In addition, we obtained chemical data for 46 Quebrada-related samples, of which 41 were archaeological finds and five were from the regional outcrops located during the survey work. Comparative data for the assessment of the provenience of the site’s allochthonous flints were obtained through the analysis of an additional set of nine samples. Six were artefact samples from sites located in the southern part of the study area — Middle Palaeolithic Cova Negra (Xátiva, Valencia) and Upper Palaeolithic Cova de les Cendres (Moraira, Alicante) (Villaverde 1984; Villaverde et al. 2010). The other three samples were from natural flint outcrops — Serreta-type (Alicante) (Molina et al. 2010) and Mora de Rubielos (Teruel) — located to both the North and the South of the study region and that are known to have been widely used throughout the Palaeolithic of Valencia. (See Table 1.)

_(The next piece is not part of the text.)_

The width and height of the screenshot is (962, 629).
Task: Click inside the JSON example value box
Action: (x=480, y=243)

Table 1. Samples analyzed in this study.

Sample type

Sample type code

Number of samples


Allochthonous Type 1 (archaeological)



Abrigo de la Quebrada

Allochthonous Type 2 (archaeological)



Abrigo de la Quebrada

Allochthonous Type 3 (archaeological)



Abrigo de la Quebrada

Allochthonous Type 4 (archaeological)



Abrigo de la Quebrada




Chelva quarries




Cova Negra




Cova de les Cendres




Penella (Alicante)




Beniaia (Alicante)




Mora de Rubielos (Teruel)


All samples were analyzed in non-destructive mode by means of energy dispersive X-ray fluorescence spectrometry (EDXRF). A selected set of artefact samples (chippage or debris) was ground and the resulting powder was analyzed by X-ray diffraction spectrometry (XRD). All measurements were performed at the Archaeometry Unit of the Materials Science Institute, University of Valencia (ICMUV). In order to obtain better petrographic information, thin sections of these samples are currently being processed. The results of their forthcoming analysis are expected to improve the lithological information obtained so far.

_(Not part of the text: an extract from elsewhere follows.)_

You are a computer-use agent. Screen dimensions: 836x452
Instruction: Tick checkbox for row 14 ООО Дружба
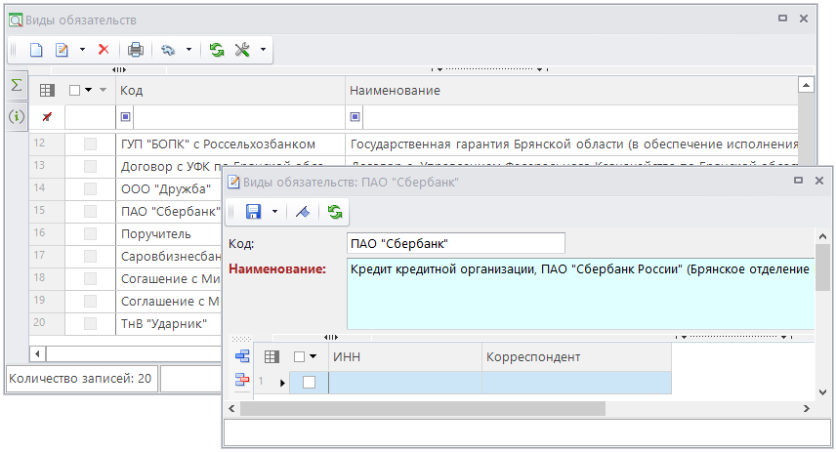(91, 189)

EDXRF analysis was performed using a portable spectrometer equipped with a silver transmission target X-ray tube (40 kV/50 A, maximum) and a Peltier cooled Si-PIN detector with a resolution of 165 eV (FWHM @5.9 keV). An aluminium collimator reduces the X-ray beam to a 3-5 mm diameter spot size. The X-ray beam impinges perpendicular to the sample and the excited fluorescence radiation of the sample is recorded by the detector under 45º geometry. The spectrometer was operated at 30 kV and 4 mA with an acquisition time of 180 live seconds. The minimum detection levels for the spectrometer in terms of %-weight are: about 2-3% for Si and about 0.1% for elements with Z between Z=18 and Z=30. All archaeological and quarry samples were left untreated except for cleaning with demineralized water prior to analysis.

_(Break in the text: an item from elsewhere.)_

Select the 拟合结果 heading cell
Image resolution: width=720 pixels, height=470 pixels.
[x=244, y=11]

Only one EDXRF analysis was performed for each sample. Therefore, and considering the raw materials’ heterogeneous composition, the results presented here should be considered preliminary. Previous analyses have shown that results can vary within a single sample depending on the measurement spot, because of heterogeneity in composition. Thus, in order to increase the resolution and statistical power of the analysis, a larger number of measurements per sample will be carried out in future stages of the project.

The EDXRF spectra of the analyzed samples indicate that the identified elements are Si, P, S, Cl, Ca, Ti, Mn and Fe, with Si, K, Ca and Fe as the elements showing higher fluorescence line intensity. The heterogeneity of the samples is high, especially in regard to the presence of calcium; even on the same sample, the net areas of this element show, extreme variability caused by the heterogeneous presence of calcium minerals. These observations highlight the limitations of non-destructive EDXRF analyses in relation to e.g. sample homogeneity, mineralogy or surface irregularity.

XRD analysis was performed using a Bruker D8-Advance diffraction system operating at 40 kV and 30 mA with a Cu anode. The intensity was measured in the range from 5º to 80º 2q at a step size of 0.02º and a counting time of 0.2 s. per step. Prior to measurement, the samples were powered in an agate mortar.


4. Results

4.1. Macroscopically defined flint types

Four different lithological types have so far been identified among the Quebrada raw materials: flint, limestone, quartzite and quartz. Flint is the most abundant raw material in all levels, followed in smaller percentages by limestone and quartzite; quartz is sporadic (Table 2).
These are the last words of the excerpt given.